Le portefeuille du programme d’achats d’actifs (asset purchase programme, APP) se contracte à un rythme mesuré et prévisible, car l’Eurosystème ne réinvestit plus les remboursements au titre du principal des titres arrivant à échéance. 

Au cours du premier semestre 2024, le Conseil des gouverneurs entend poursuivre le réinvestissement intégral des remboursements au titre du principal des titres arrivant à échéance acquis dans le cadre du programme d’achats d’urgence face à la pandémie (pandemic emergency purchase programme, PEPP). Il prévoit de réduire le portefeuille du PEPP de 7,5 milliards d’euros par mois en moyenne au second semestre de l’année. Le Conseil des gouverneurs entend mettre un terme aux réinvestissements dans le cadre du PEPP fin 2024.
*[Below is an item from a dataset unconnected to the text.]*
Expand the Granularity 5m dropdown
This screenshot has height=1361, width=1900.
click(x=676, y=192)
Le Conseil des gouverneurs continuera de faire preuve de flexibilité dans le réinvestissement des remboursements des titres arrivant à échéance détenus dans le portefeuille du PEPP, afin de contrer les risques liés à la pandémie qui pèsent sur le mécanisme de transmission de la politique monétaire.
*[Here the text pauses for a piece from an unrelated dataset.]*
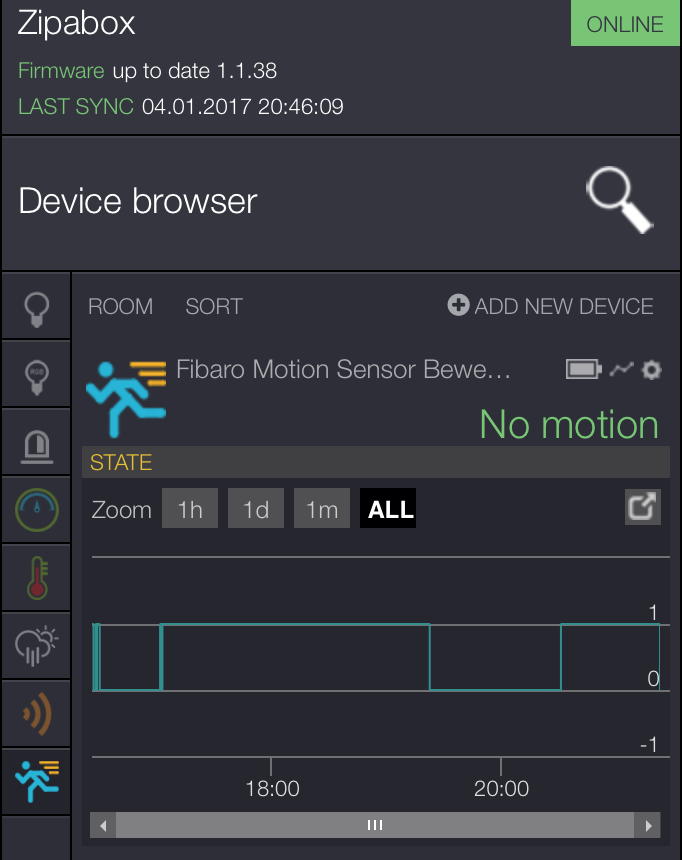
Task: Open the SORT options
Action: click(214, 307)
À mesure du remboursement par les banques des montants empruntés dans le cadre des opérations de refinancement à plus long terme ciblées, le Conseil des gouverneurs évaluera régulièrement la contribution des opérations de prêt ciblées et de ces remboursements à son orientation de politique monétaire.

Conclusion

Lors de sa réunion du 25 janvier 2024, le Conseil des gouverneurs a décidé de laisser inchangés les trois taux directeurs de la BCE. Le Conseil des gouverneurs est déterminé à assurer le retour au plus tôt de l’inflation au niveau de sa cible de 2 % à moyen terme. Sur la base de son évaluation actuelle, le Conseil des gouverneurs considère que les taux d’intérêt directeurs de la BCE se situent à des niveaux qui, maintenus pendant une durée suffisamment longue, contribueront fortement à atteindre cet objectif. Les futures décisions du Conseil des gouverneurs feront en sorte que les taux d’intérêt directeurs de la BCE soient fixés à des niveaux suffisamment restrictifs, aussi longtemps que nécessaire. Le Conseil des gouverneurs maintiendra une approche s’appuyant sur les données pour déterminer le degré et la durée appropriés de cette orientation restrictive.

En toute hypothèse, le Conseil des gouverneurs se tient prêt à ajuster l’ensemble de ses instruments, dans le cadre de son mandat, pour assurer le retour de l’inflation au niveau de sa cible à moyen terme et pour préserver une bonne transmission de la politique monétaire.